A scatterplot of spending versus population. — Figure 2.5 Scatterplot of spending ($ billion) versus population (in millions) for the 50 U.S. states, with a fitted straight line, Example 2.12.

Check-in

2.9 Make a scatterplot. In our Mocha Frappuccino® example (Example 2.2, page 73), the 12-ounce drink costs $4.75, the 16-ounce drink costs $5.25, and the 24-ounce drink costs $5.75. Explain which variable should be used as the explanatory variable and make a scatterplot and include the fitted straight line if your software includes this option. Describe the scatterplot and the association between these two variables.

Of course, not all relationships are linear.
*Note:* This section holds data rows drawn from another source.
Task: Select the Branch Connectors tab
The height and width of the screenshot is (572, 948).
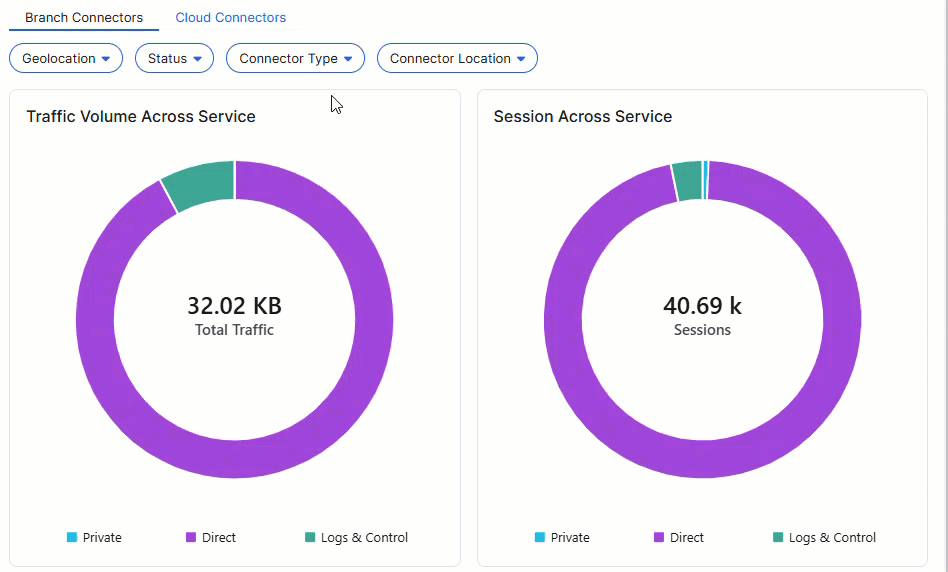Action: coord(84,18)
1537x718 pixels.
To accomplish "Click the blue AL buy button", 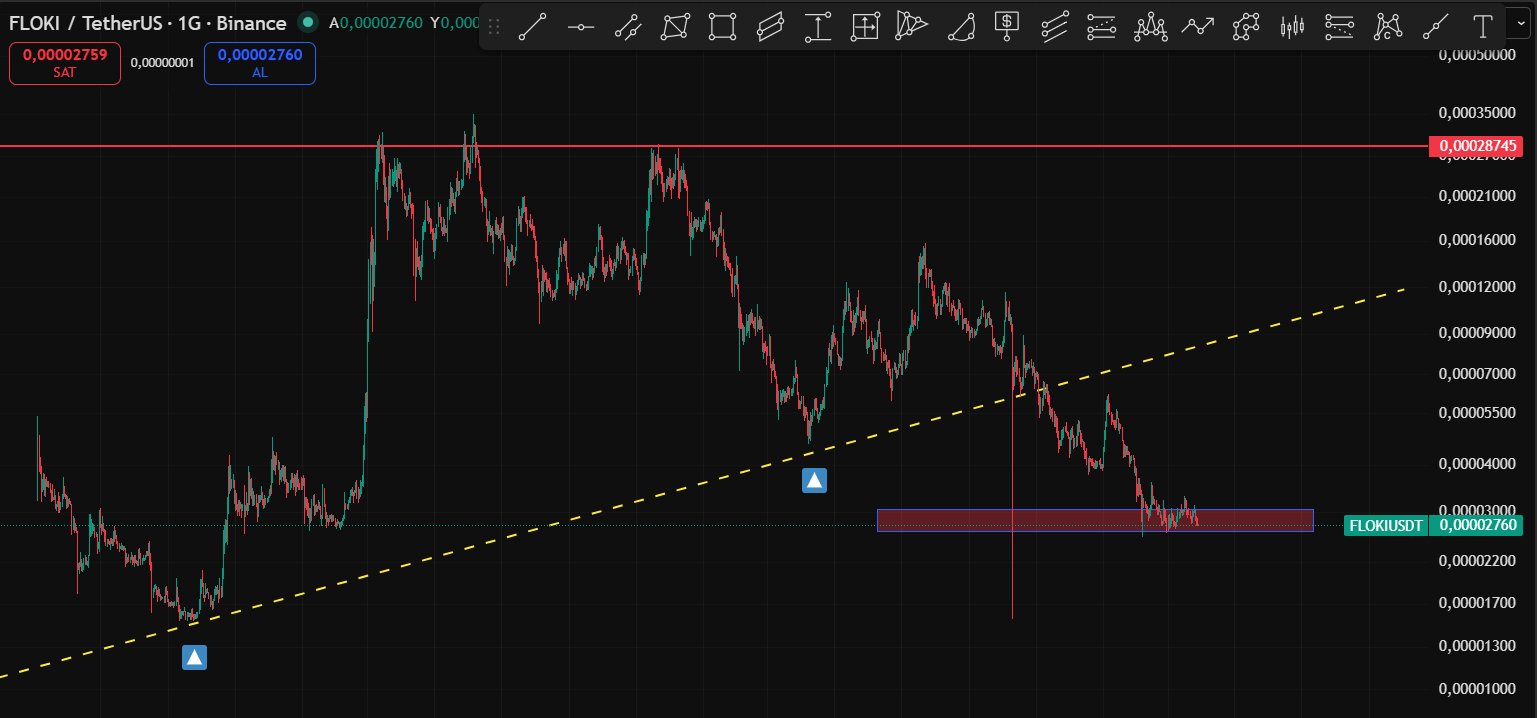I will point(260,64).
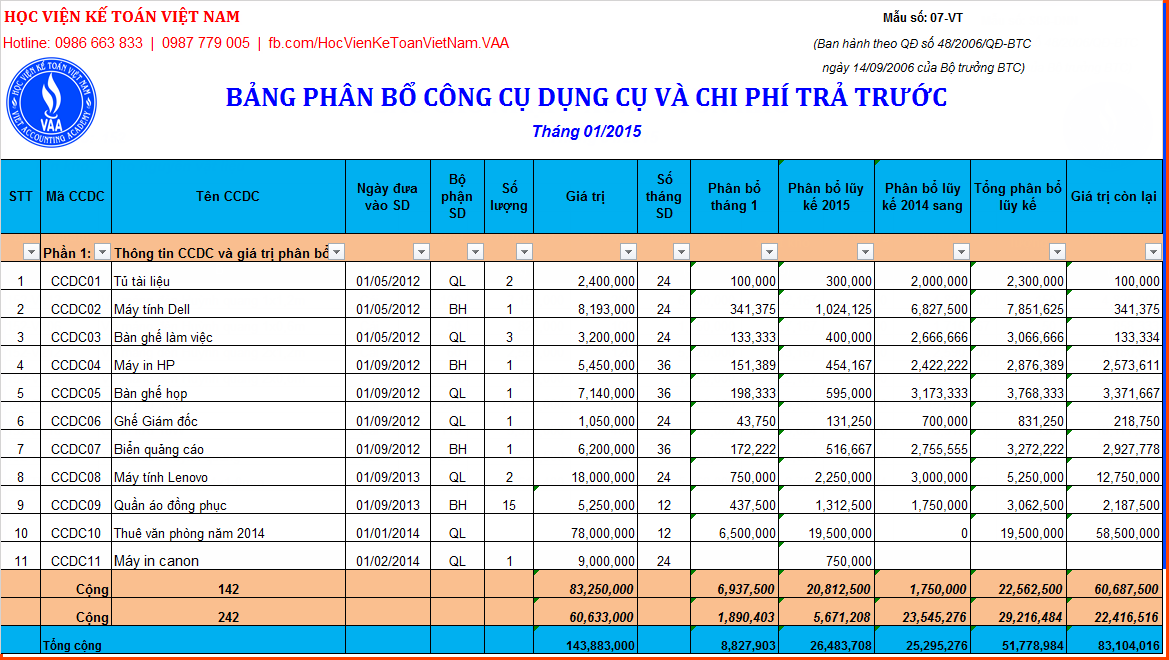Open the filter dropdown on the Tổng phân bổ lũy kế column

1059,251
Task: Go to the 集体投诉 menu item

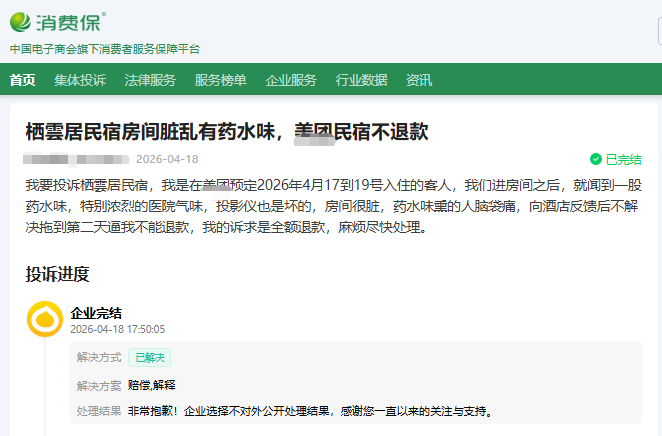Action: tap(80, 80)
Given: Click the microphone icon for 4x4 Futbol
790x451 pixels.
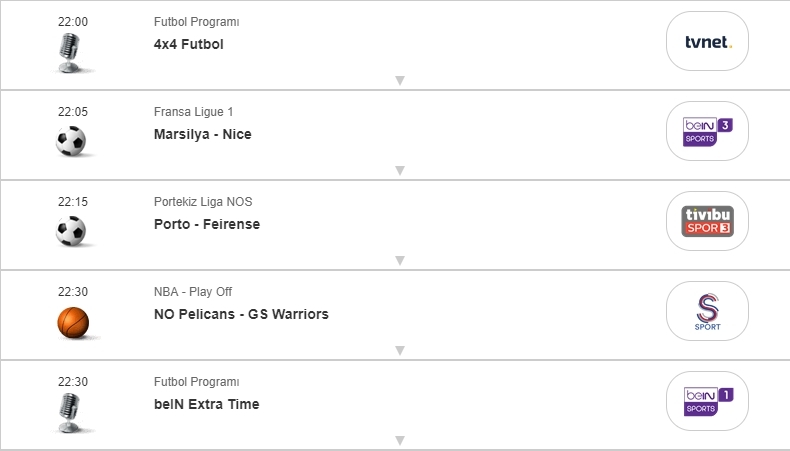Looking at the screenshot, I should 71,52.
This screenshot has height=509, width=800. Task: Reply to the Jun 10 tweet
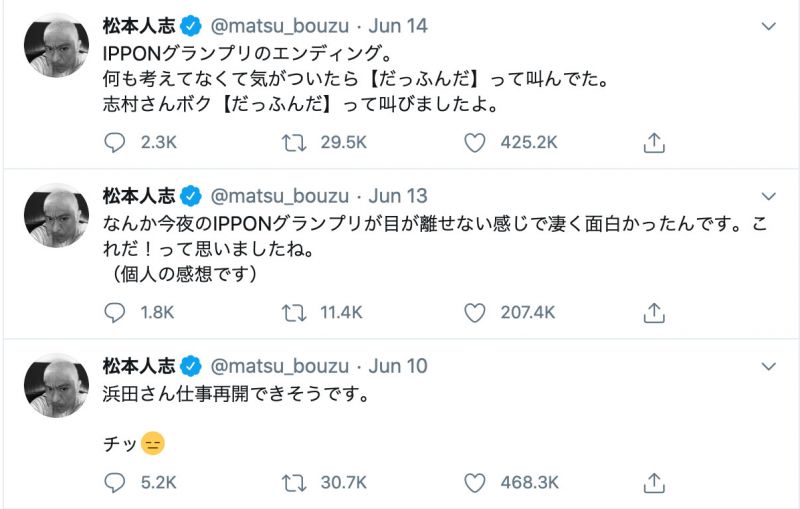pos(115,483)
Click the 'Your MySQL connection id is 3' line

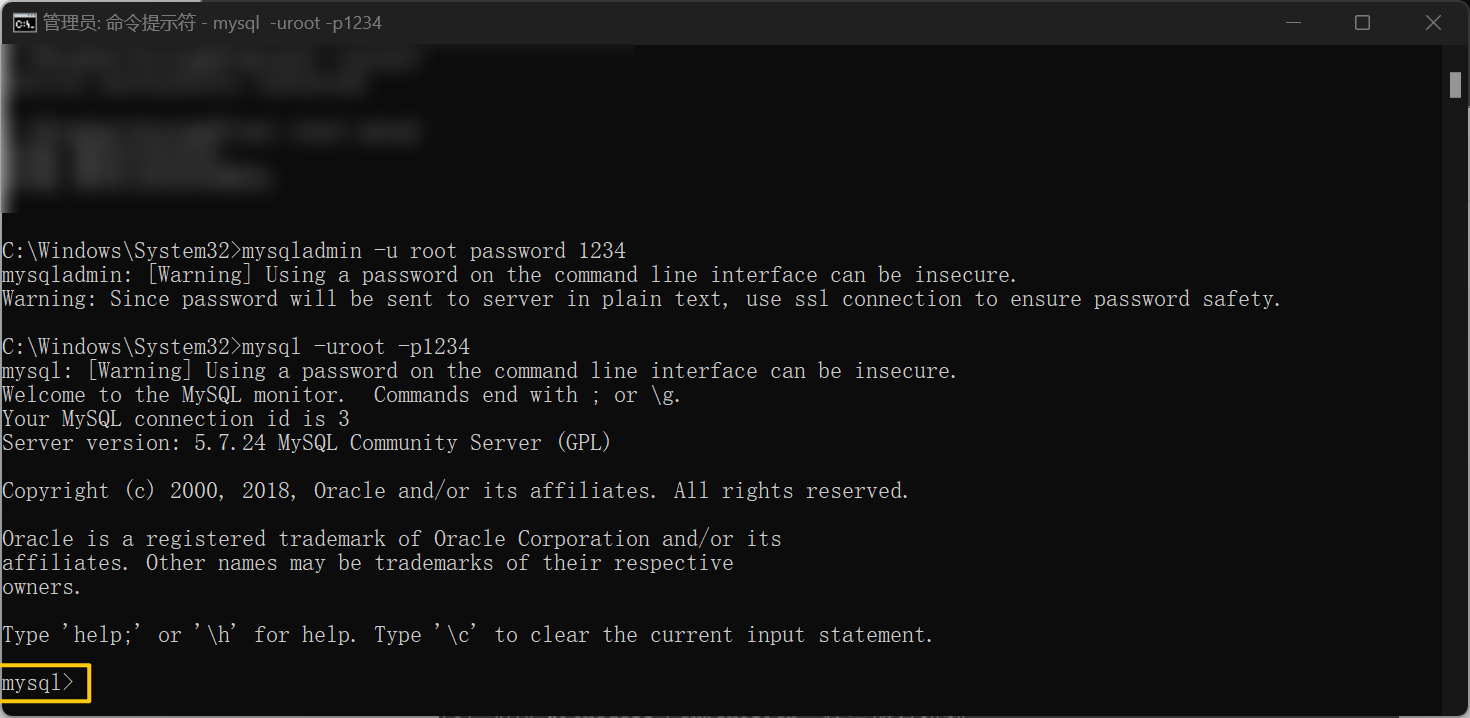click(x=175, y=418)
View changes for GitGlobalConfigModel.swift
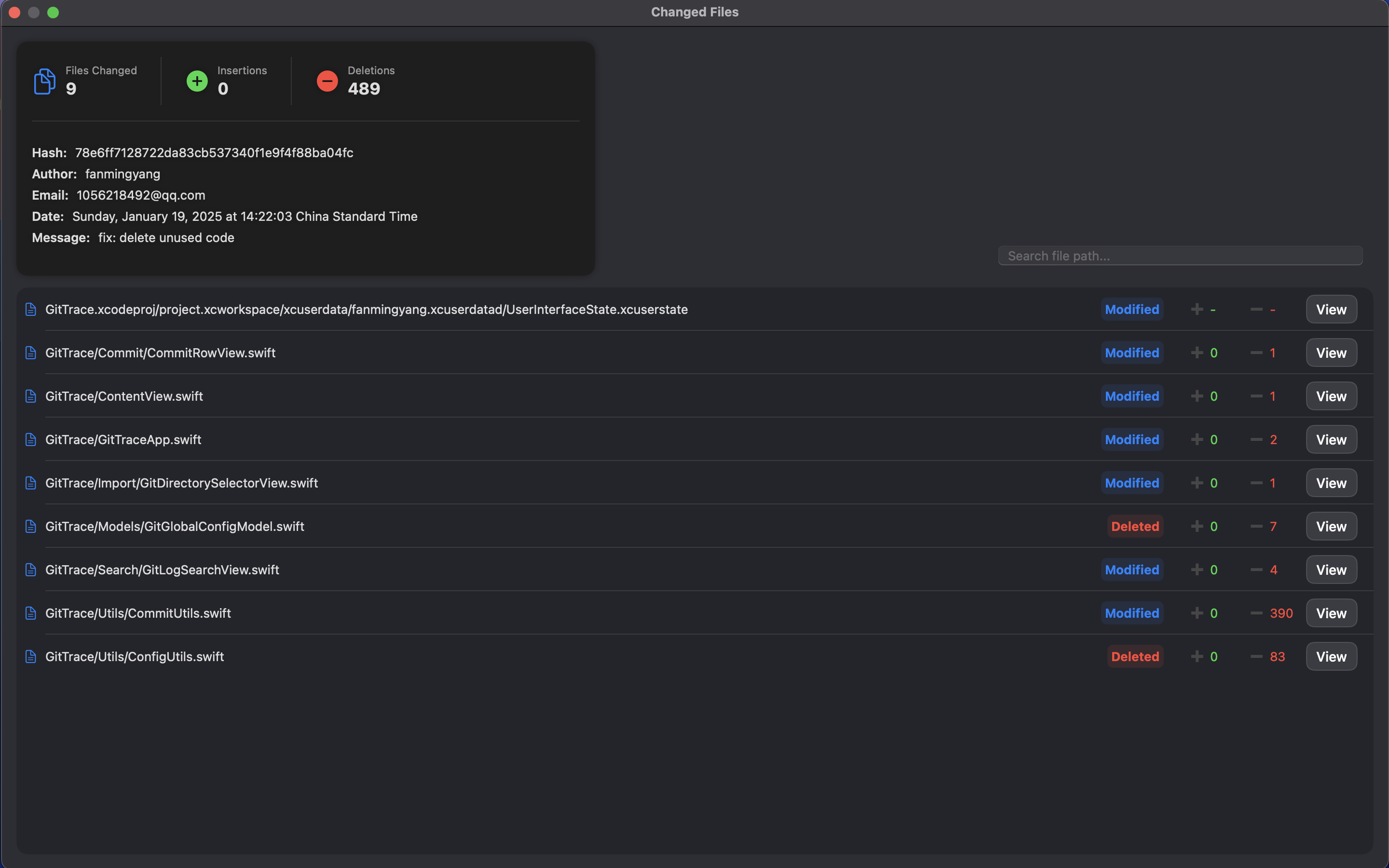The image size is (1389, 868). point(1331,527)
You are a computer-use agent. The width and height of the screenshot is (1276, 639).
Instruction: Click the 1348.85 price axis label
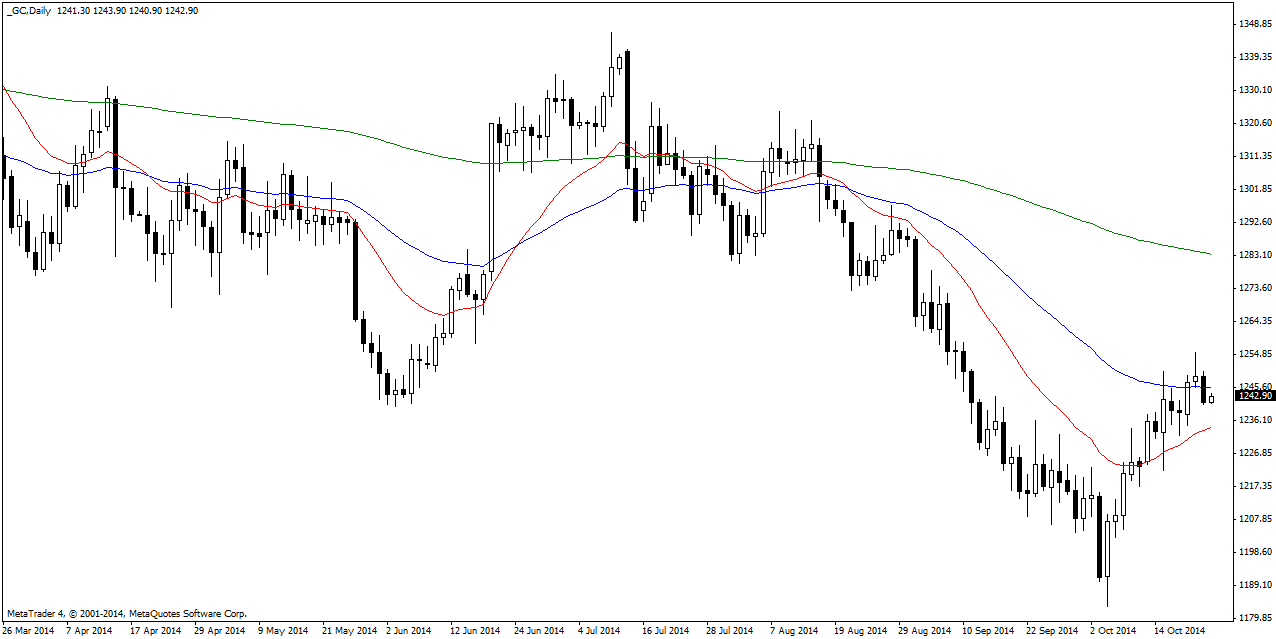1254,24
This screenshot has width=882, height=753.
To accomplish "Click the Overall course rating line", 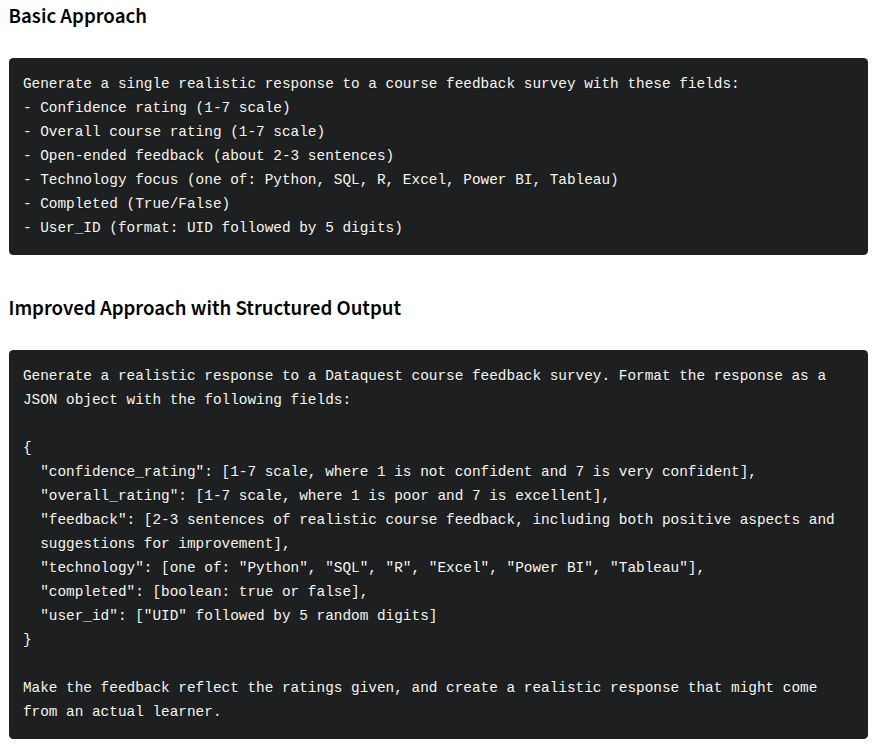I will click(174, 132).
Here is an example where a relationship is described by a curve.

Example 2.13 Calcium retention.

Our bodies need calcium to build strong bones. How much calcium do we need? Does the amount that we need depend on our age? Nutrition researchers study questions like these. One series of studies used the amount of calcium retained by the body as a response variable and the amount of calcium consumed as an explanatory variable.⁷

Figure 2.6 is a scatterplot of calcium retention in milligrams per day (mg/d) versus calcium intake (mg/d) for 56 children aged 11 to 15 years. A smooth curve generated by software helps us see the relationship between the two variables.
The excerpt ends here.